또한, 일반 가정집과 식당에서 굴 섭취로 인한 식중독을 예방하기 위해서는 가열 조리한 후 굴을 섭취하는 것이 가장 안전한 굴 섭취방법이라고 할수 있으나, 각굴 중에 함유되어 있는 노로바이러스가 가열온도 및 처리시간에 따라 제거되는 효과에 대한 연구가 미미한 실정이다.

따라서 본 연구에서는 안전한 굴 섭취 요령의 기초자료로 활용하고자 가열온도 및 처리시간에 따라 인위감염 시킨 오염 굴 중의 male specific coliphage와 노로바이러스 농도변화를 파악하여 각굴 중의 노로바이러스를 제거 하기 위한 적절한 가열온도와 가열처리 시간을 조사하였다.

 

재료 및 방법

노로바이러스 및 male specific coliphage 오염굴 제작

가열온도 및 가열시간에 따른 각굴 중의 노로바이러스 및 MSC 농도변화를 조사하기 위한 노로바이러스 및 MSC 감염은 naturally-contamination 방법을 이용하여 인위적으로 감염시켰다(Shin et al., 2014).

참굴(Crassostrea gigas)의 여과섭이 활동이 저해 받지 않게 사각 채롱에 참굴을 넣은 후 대규모 주거시설과 상업시설이 위치하고 있으며 하수처리장의 배출수가 유입되고 있는 부산시 용호항 부근의 해상구조물에 참굴이 들어 있는 사각 채롱을 설치한 후 노로바이러스 및 MSC가 참굴에 자연적으로 오염되도록 14일간 인위감염을 실시하였으며, 각굴 중의 노로바이러스와 MSC의 오염 정도를 확인하기 위하여 7일 간격으로 각각 12개체를 채취하여 실험에 사용하였다.

노로바이러스와 male specific coliphage 오염굴의 가열처리 조건

각굴을 가열처리하여 섭취할 경우 적절한 가열온도 및 가열시간을 파악하기 위하여 노로바이러스와 MSC의 오염이 확인된 각굴 속에 존재하는 굴에 영향을 미칠 수 있는 온도와 노로바이러스와 MSC가 열처리에 의해 파괴시킬 수 있는 온도를 고려하여 가열처리 온도를 설정하였다.

85℃ 및 100℃로 설정된 항온수조에 노로바이러스와 MSC가 오염되어 있는 각굴을 수침한 후 5분, 10분, 15분 및 20분 동안 각각 가열처리 하였다. 각 가열처리 조건에 따라 24개체의 각굴을 사용하였으며, 실험에 사용된 각굴의 평균 각장과 각고 그리고 평균 무게는 각각 9.7±1.4 cm, 4.6±0.9 cm, 61.8±15.9 g이었다.

한편, 가열처리된 각굴은 즉시 패각을 분리하여 알굴을 무균적으로 회수하여 즉시 노로바이러스 및 MSC 분석을 실시하였다.
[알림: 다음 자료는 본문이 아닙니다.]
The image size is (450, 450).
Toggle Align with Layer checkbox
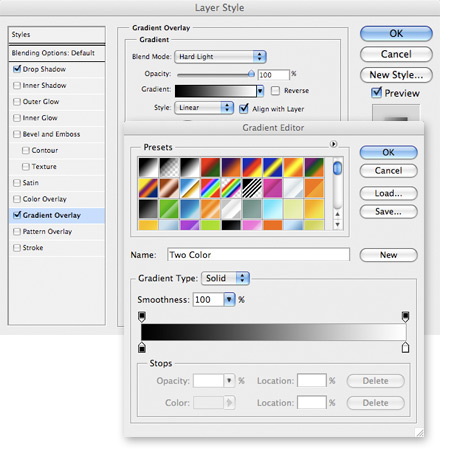[x=244, y=108]
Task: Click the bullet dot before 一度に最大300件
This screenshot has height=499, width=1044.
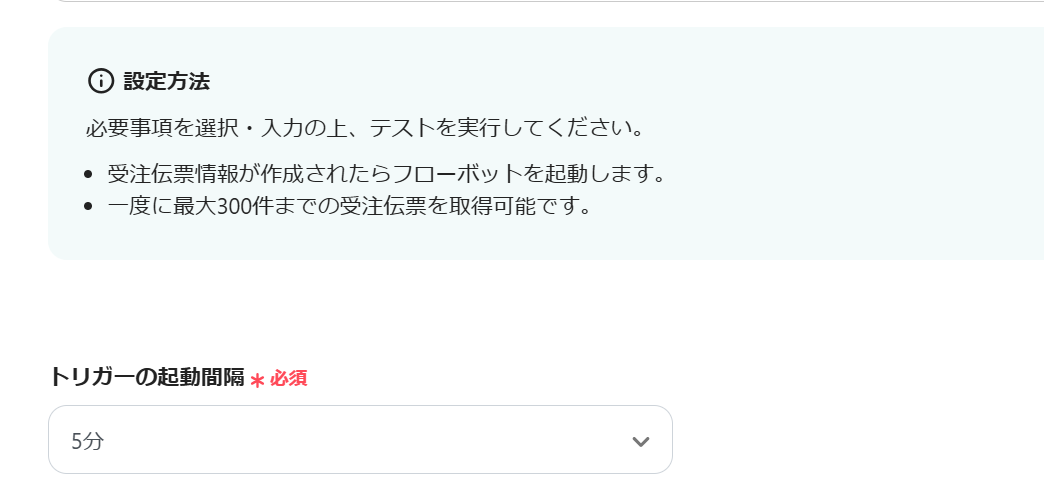Action: [x=89, y=207]
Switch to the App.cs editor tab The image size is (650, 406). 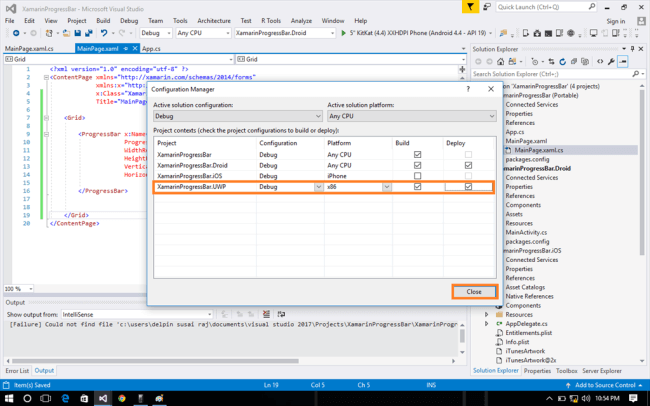click(x=151, y=47)
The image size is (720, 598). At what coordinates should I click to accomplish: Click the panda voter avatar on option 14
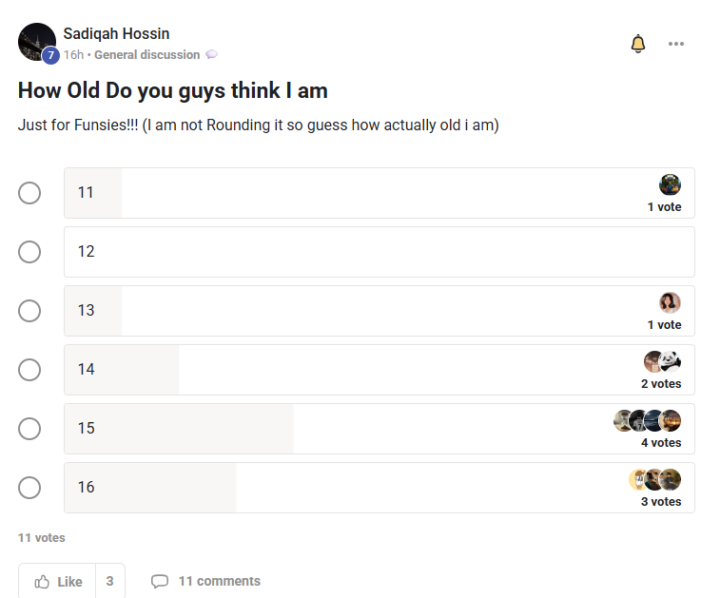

굴 중의 male specific coliphage 검출

굴 중에 함유되어 있는 MSC는 Cabelli VJ (1988)의 한천 중첩법 (agar overlay method)을 일부 변형하여 사용하였다. 실험에 사용한 MSC 숙주세포는 Escherichia coli HS (pFamp) R (ATCC 700891)을 사용하였으며, 균질화된 굴 시료 20 g에 growth broth (tryptone 10 g, dextrose 1.0 g, NaCl 5.0 g, water 1,000 mL) 10 mL 첨가하여 혼합한 후 9,000 g에서 15분간 원심분리하고, 상징액을 회수하여 MSC 분석 시료로 사용하였다.

멸균한 2.5 mL soft agar에 E. coli HS (pFamp)R 배양액을 0.2 mL 접종하고, 2.5 mL 시료를 첨가한 후 bottom agar에 중첩시키고, 35℃에서 24시간 배양 후 형성된 plaque 수를 측정하고, MSC에 대한 결과 표기는 100 g 당 plaque-forming unit (PFU)으로 나타내었다.

노로바이러스 분리 및 RNA 추출

굴에서 노로바이러스 분리는 Jothikumar et al. (2005)의 방법을 일부 변형하여 사용하였다. 가열처리된 굴로부터 분리된 중장선에 3 g에 동량의 300 μg/mL Proteinase K solution (Promega, USA)을 첨가하였으며, 호모게나이저로 완전히 균질화하였다. 균질화된 시료에 37℃, 320 rpm의 조건으로 1시간 반응시킨 후 Proteinase K의 불활성화 시키기 위하여 65℃에서 15분간 추가로 반응 후 3,000 g에서 5분간 원심분리 하여 상등액을 노로바이러스 RNA 추출 시료로 사용하였다.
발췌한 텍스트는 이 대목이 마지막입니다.